Scopo del compito
Nel testo sulla ricostruzione dell'Aquila riportato qui sotto, elenca tutte le sistemazioni degli sfollati menzionate, indicando per ciascuna il numero di persone indicato.

Devono arrivare ancora 5,7 miliardi – Le risorse finanziarie stanziate per gli interventi post-terremoto, come ha rilevato la relazione “La ricostruzione dei comuni del cratere Aquilano” del ministro per la Coesione territoriale Fabrizio Barca, sono pari a circa 10,6 miliardi: 2,9 relativi all’emergenza e 7,7 per la ricostruzione. Di questi risultano però ancora da utilizzare 5,7 miliardi. Inoltre dei 70 mila sfollati nel 2009, a oggi la popolazione ancora lontana dalle proprie case ammonta a oltre 22 mila persone: circa 12 mila nel progetto CASE antisismiche, e quasi 2.700 nei progetti Map. A questi si aggiungono quasi 6.700 con contributo di autonoma sistemazione. Negli alberghi in Abruzzo restano invece poco più di 140 persone. Alla vigilia delle commemorazioni delle 309 vittime della sisma che ha messo in ginocchio L’Aquila e il suo circondario, il primo cittadino Cialente ha lanciato un grido disperato per via della mancanza di fondi che mette a rischio soprattutto la ricostruzione pesante della città, a partire dal centro storico. “Posto che il 6 aprile è una data tristissima, di lutto, quest’anno viviamo l’anniversario più difficile perché coincide con l’assoluto crollo della speranza”. Lo stesso Comune dell’Aquila, ha detto il sindaco, non ha più risorse: “Noi a giugno finiamo i soldi, quest’anno c’é un buco di 600-700 milioni di euro e non c’é nulla per il 2014 e il 2015”.

Dati forniti
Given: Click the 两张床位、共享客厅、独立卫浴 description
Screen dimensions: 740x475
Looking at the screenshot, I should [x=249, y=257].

Soluzione proposta
- Progetto CASE antisismiche: circa 12 mila persone
- Progetti Map: quasi 2.700 persone
- Contributo di autonoma sistemazione: quasi 6.700 persone
- Alberghi in Abruzzo: poco più di 140 persone